I am trying to find the first instance of a character, in this case '"' using simd (AVX2 or earlier). I'd like to use _mm256_cmpeq_epi8, but then I need a quick way of finding if any of the resulting bytes in the __m256i have been set to 0xFF. The plan was then to use _mm256_movemask_epi8 to convert the result from bytes to bits, and the to use ffs to get a matching index. Is it better to move out a portion at a time using _mm_movemask_epi8? Any other suggestions?

Paul R
  • 208,748
  • 37
  • 389
  • 560
Jimbo
  • 2,886
  • 2
  • 29
  • 45
  • I should add, simd isn't necessary, in general I am just looking for the fastest approach. Perhaps some bit magic? – Jimbo Dec 01 '16 at 16:10
  • 1
    Your basic idea is sound - I have a feeling that there may already be a SIMD implementation much as you describe in a previous question on StackOverflow, but a quick search didn't turn it up. Note that what you're implementing is effectively `strchr` (or `memchr` if you know the length), and there may well already be SIMD-optimised implementations of this available. Note also that for strings that are not already in cache your function may well be memory bandwidth limited. – Paul R Dec 01 '16 at 16:25
  • 1
    [Here's an SSE implementation which scans a string for a `'\0'`](http://stackoverflow.com/a/14524319/253056) (effectively `strlen`), which you might be able to adapt. – Paul R Dec 01 '16 at 16:28
  • Relevant post: https://stackoverflow.com/questions/47245773/why-is-strchr-twice-as-fast-as-my-simd-code – Jimbo Nov 12 '17 at 05:33

1 Answers1

11

You have the right idea with _mm256_cmpeq_epi8 -> _mm256_movemask_epi8. AFAIK, that's the optimal way to implement this for Intel CPUs at least. PMOVMSKB r32, ymm is the same speed as the XMM 16-byte version, so it would be a huge loss to unpack the two lanes of a 256b vector and movemask them separately and then recombine the integer results. (Source: Agner Fog's instruction table. See other perf links in the tag wiki.)
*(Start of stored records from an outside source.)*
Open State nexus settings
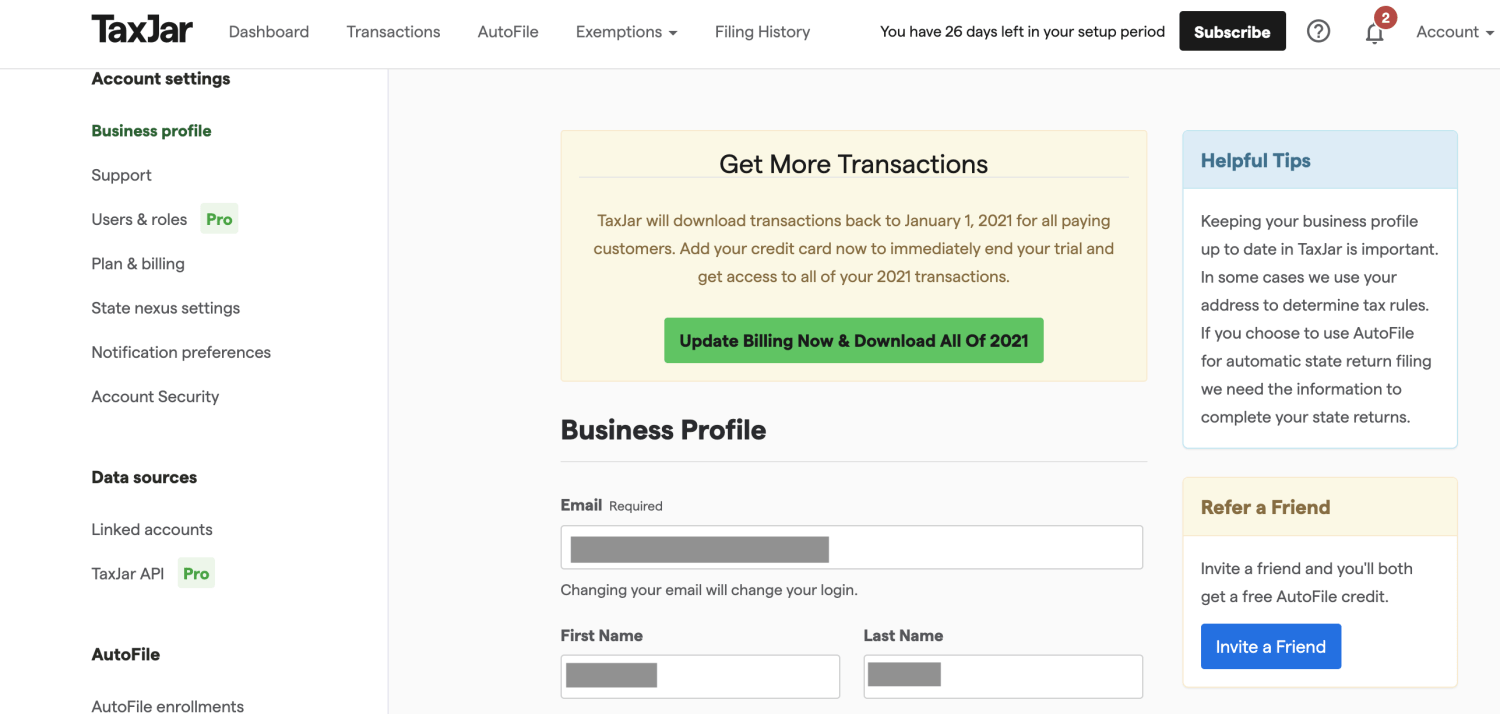Screen dimensions: 1500x714 tap(165, 308)
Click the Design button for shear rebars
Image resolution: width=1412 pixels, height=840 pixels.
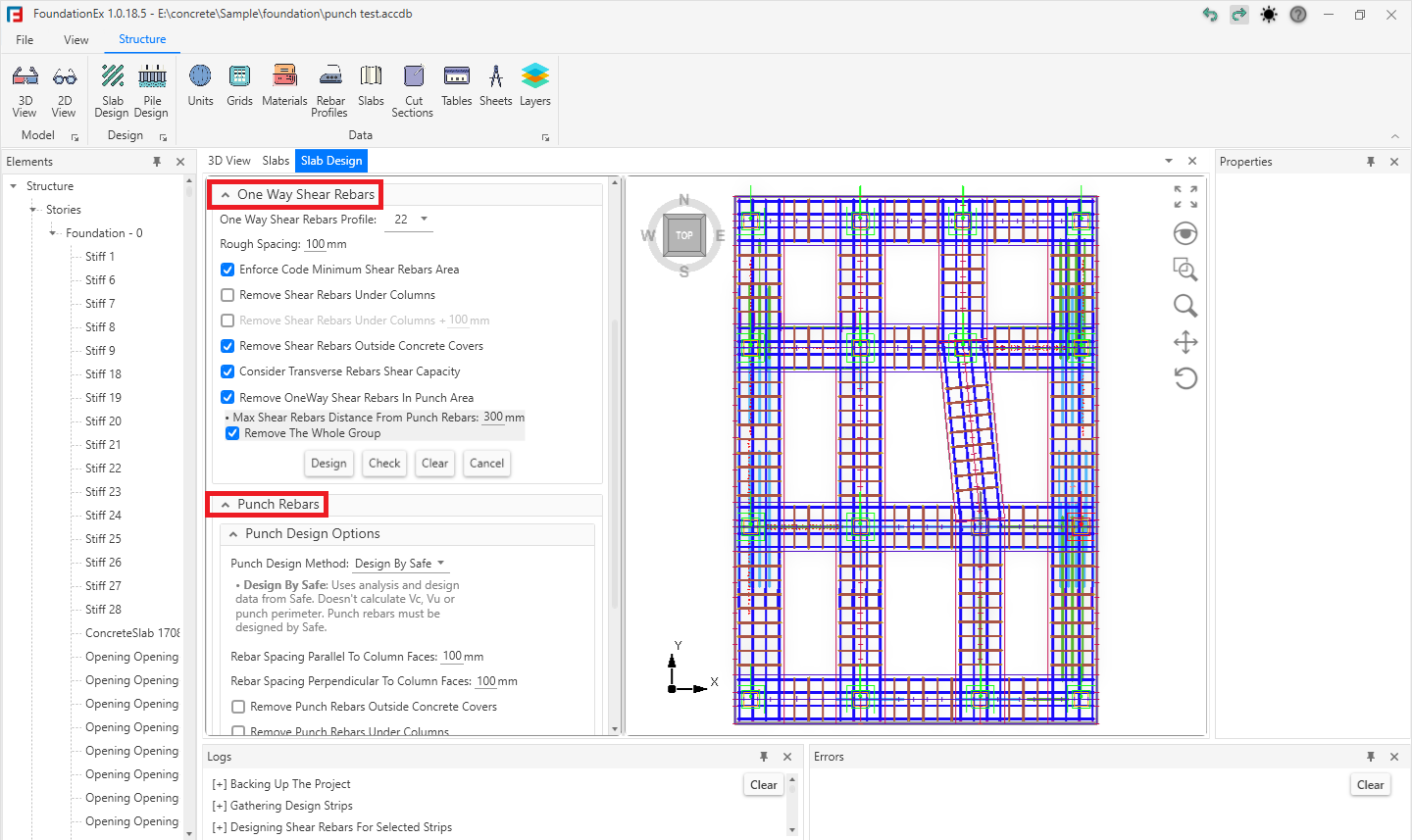328,464
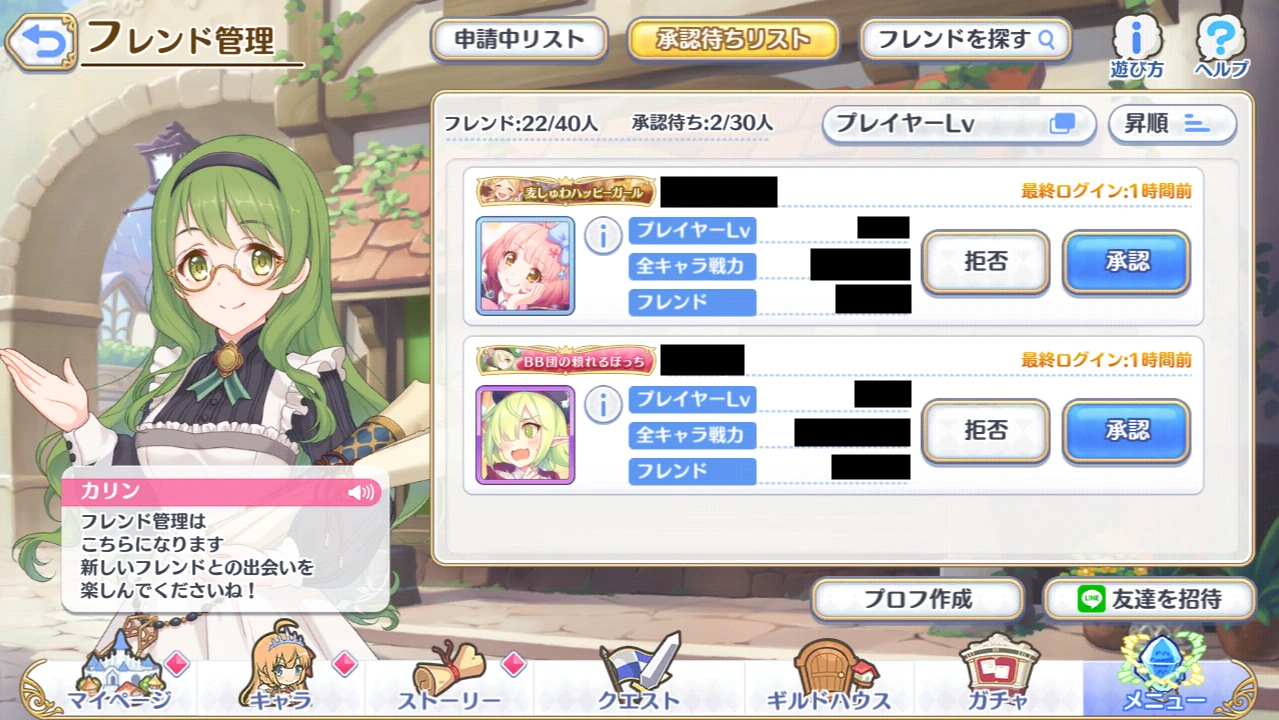The height and width of the screenshot is (720, 1279).
Task: Click the プロフ作成 button
Action: 918,599
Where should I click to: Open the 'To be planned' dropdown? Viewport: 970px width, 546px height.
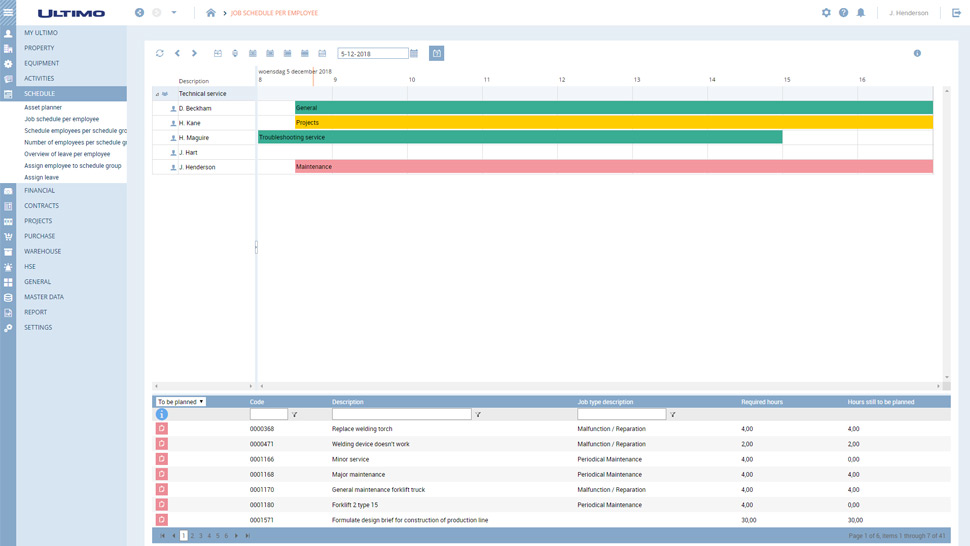[181, 402]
Make the code inside the loop as efficient as possible by leaving the ffs until after you've identified a non-zero result from _mm256_movemask_epi8.

TEST/JCC can macro fuse into a single uop, but BSF/JCC doesn't, so it takes an extra instruction. (And you'd be hard-pressed to get a C compiler to emit BSF/JCC anyway. More likely branching on the result of ffs would give you some kind of test for the input being non-zero, then BSF, then add 1, then compare-and-branch. That's obviously horrible compared to just testing the movemask result.)

(Update, in C++20, use std::countr_zero. It can compile to a single tzcnt, instead of the off-by-one of ffs. Since you've already checked for the mask being non-zero, hopefully can optimize to a single (rep) bsf instruction if it isn't sure all CPUs running the code will support tzcnt. If you can assume BMI1 in your target CPUs, which you usually can for AVX2 code, then enable that so you'll reliably get an efficient tzcnt.)

Also note that for similar problems, comparing the movemask (e.g. to check that it's 0xFFFFFFFF) is just as efficient as branching on it being non-zero.


As Paul R suggested, looking at some strlen, strchr, and memchr implementations may be informative. There are multiple hand-written asm implementations in open-source libc implementations, and other places. (e.g. glibc, and Agner Fog's asmlib.)

Many of glibc's versions scan up to an alignment boundary, then use an unrolled loop that reads 64B at a time (in 4 SSE vectors, since I don't think glibc has an AVX2 version).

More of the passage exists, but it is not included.